* [Set of tasks]:
A) Answer these questions from the post on online communities:
(i) Who runs Expert's Exchange?
(ii) Which lost part of communication does Mark emphasize when a community goes online?
(iii) What charitable project is given as an example of using the community?
B) Please retype the post on online communities, starting at "The other day, I" and ending at "gestures for instance.".

Top of Text excerpt

Some Thoughts on The Online Community-A New Paradigm and Listservs

Some Thoughts on The Online Community-A New Paradigm and Listservs

The other day, I watched this great TedTalk video called The Online Community-A New Paradigm by Mark Willis (who runs Expert’s Exchange), and I have some thoughts on it. You should definitely watch the video. But in case you don’t have the fifteen minutes to watch it, I’ve put a quick summary underneath it.

Summary of The Online Community-A New Paradigm

According to Mark, going online changes how communities work. Put a community online and you globalize it. Anyone can talk to anyone without revealing their gender or ethnicity or age. But it also means that you lose some parts of communication and introduce certain challenges. Mark emphasizes the loss of hand gestures for instance.

Mark runs a question and answer community for technology problems. This brings with it some unique problems. Programmers (the answerers) aren’t known for their social skills. The questioners, on the other hand, are often under pressure because this question could mean their job.

Mark addresses four main parts of maintaining an online community:

  1. Longevity – Build a long-time core community of experts.
  2. Shared Value – Everyone in the community needs to get value from participating.
  3. Community Management – The members of the community run the community based on (hopefully) shared community values with the help of new-style mods that “talk-up” the community instead of policing.
  4. Trust – Encourage common courtesy and respect, communication and understanding.

Mark then points out some challenges. Especially the biggest challenge of getting people to open up and belong. People don’t really know who other people are, which leads to distrust. But participation is vital so you need to get people to open up. (See our blog on how to create a positive community culture to foster participation.) Community management helps, especially with instilling and committing to community values.

People need to feel like they belong though. One way that Experts Exchange does this is by giving the asker power over their question. They can say whether the help was useful. Then the answerer gets praise, and more importantly, points which leads to certification on the site, which can give credibility for future employers.

Once you build this community, there are additional benefits. The community members will band together to help other members. And you can leverage the community to help with charitable projects, like building wells.

So there’s your summary of The Online Community video, now for some thoughts.


I had lots of great light bulbs while watching The Online Community-A New Paradigm, but I’d like to focus on how it can apply to email discussion lists in particular. Mark uses the example of his specific online community, but I think his experience can apply to anyone, even those of you that run email discussion lists. After all, most email lists are all about professionals answering and asking questions, just like Expert’s Exchange.

Bottom of Text excerpt
Top of Source information

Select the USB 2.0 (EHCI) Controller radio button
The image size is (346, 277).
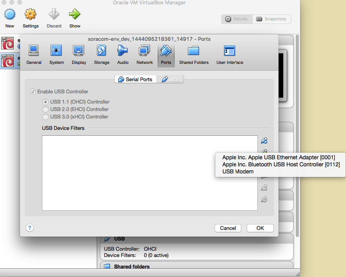tap(45, 109)
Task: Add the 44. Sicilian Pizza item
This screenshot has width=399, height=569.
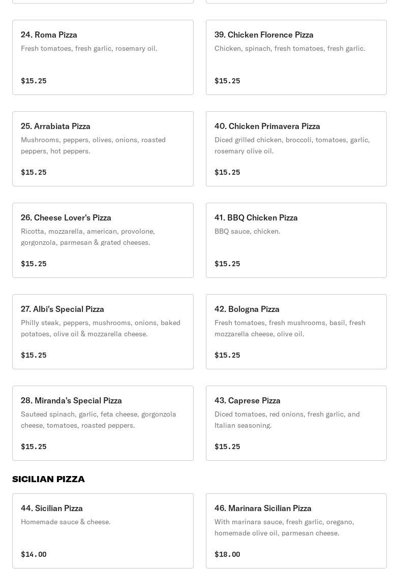Action: [103, 531]
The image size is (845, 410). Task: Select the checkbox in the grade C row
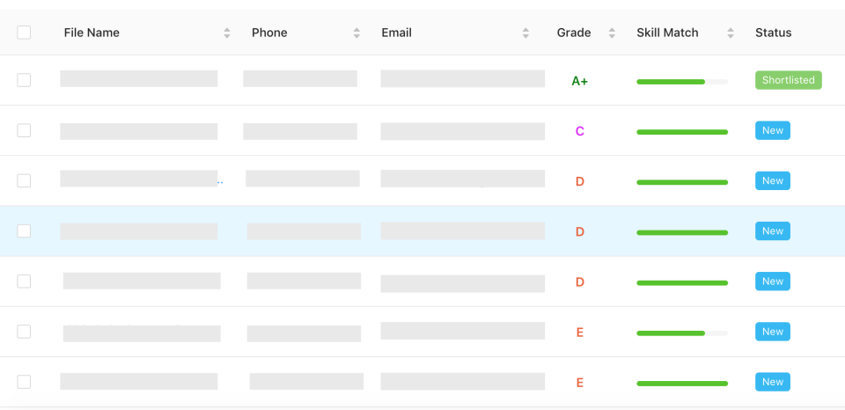24,130
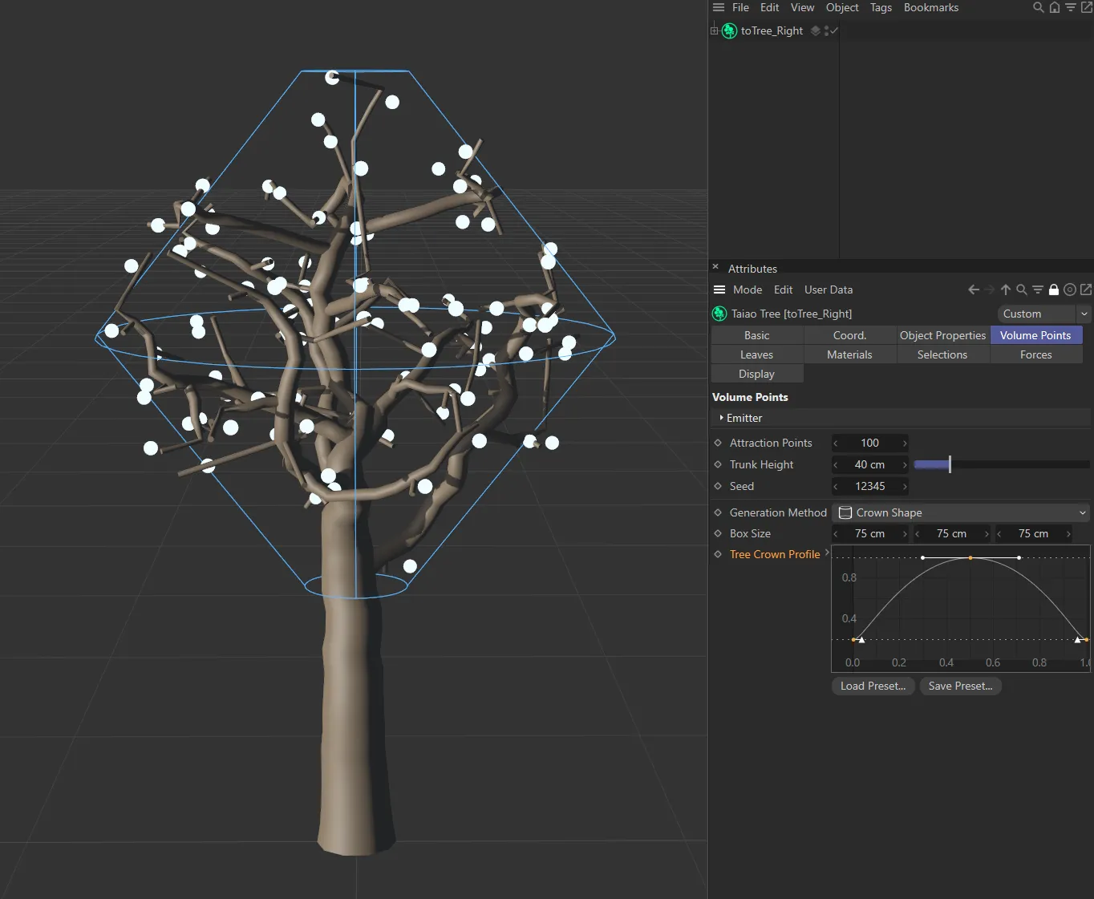Image resolution: width=1094 pixels, height=899 pixels.
Task: Switch to the Leaves tab
Action: click(756, 354)
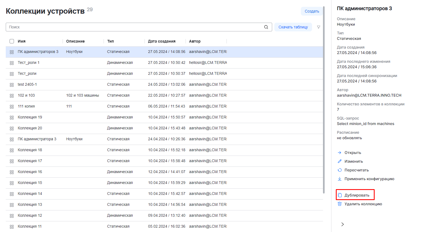Click grid icon of Тест_роли 1 row
Screen dimensions: 426x232
tap(12, 63)
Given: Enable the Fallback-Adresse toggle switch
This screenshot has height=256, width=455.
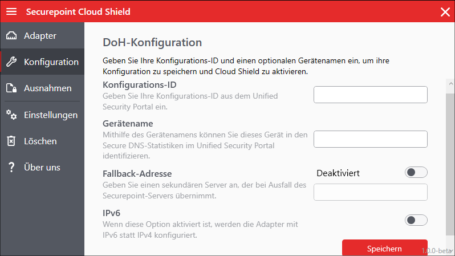Looking at the screenshot, I should 416,173.
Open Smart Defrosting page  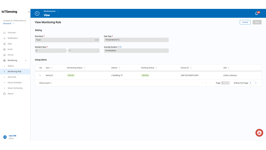[x=15, y=88]
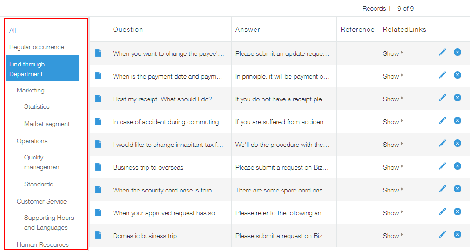The image size is (470, 251).
Task: Select the Marketing category
Action: pyautogui.click(x=31, y=90)
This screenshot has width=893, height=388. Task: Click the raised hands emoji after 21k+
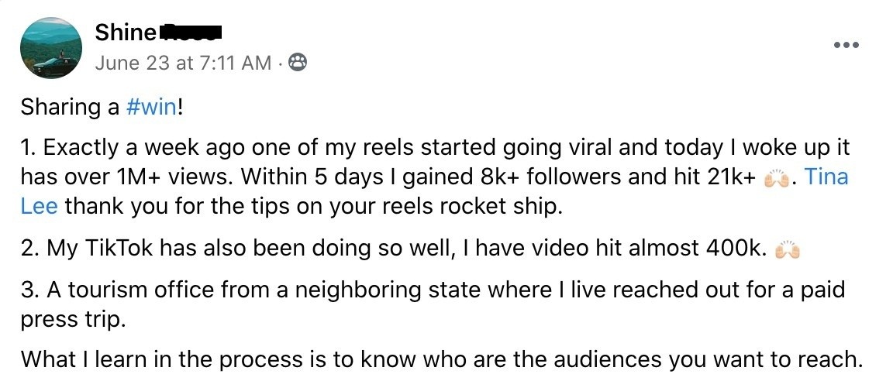click(776, 179)
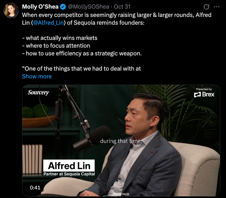The height and width of the screenshot is (198, 226).
Task: Open the @Alfred_Lin mention link
Action: (48, 23)
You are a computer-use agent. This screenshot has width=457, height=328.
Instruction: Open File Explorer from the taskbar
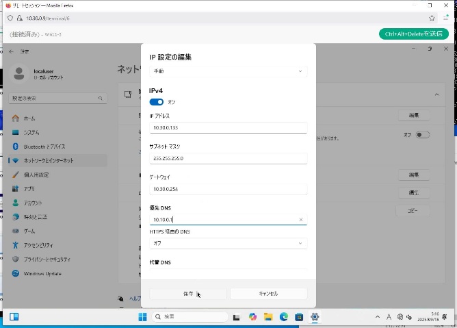pyautogui.click(x=268, y=317)
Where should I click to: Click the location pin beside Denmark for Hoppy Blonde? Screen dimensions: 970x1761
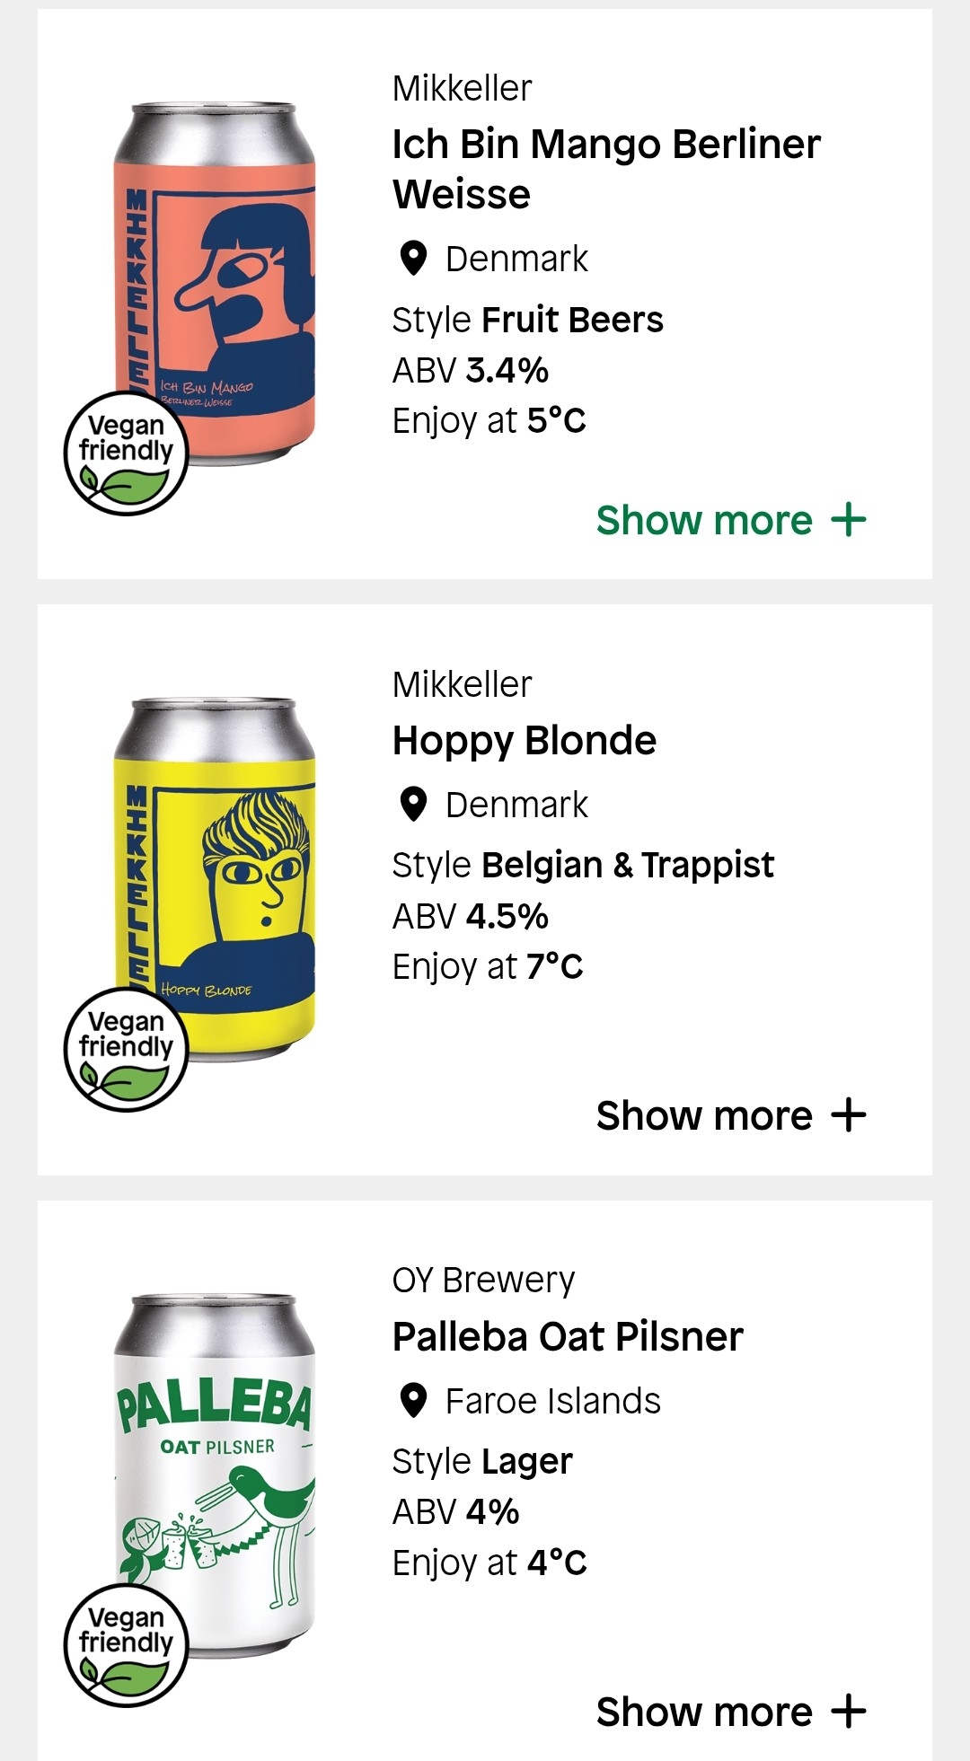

Bottom of Source information

* [Results of the exercise]:
A)
(i) Mark Willis
(ii) Hand gestures
(iii) Building wells

B)
The other day, I watched this great TedTalk video called The Online Community-A New Paradigm by Mark Willis (who runs Expert’s Exchange), and I have some thoughts on it. You should definitely watch the video. But in case you don’t have the fifteen minutes to watch it, I’ve put a quick summary underneath it.

Summary of The Online Community-A New Paradigm

According to Mark, going online changes how communities work. Put a community online and you globalize it. Anyone can talk to anyone without revealing their gender or ethnicity or age. But it also means that you lose some parts of communication and introduce certain challenges. Mark emphasizes the loss of hand gestures for instance.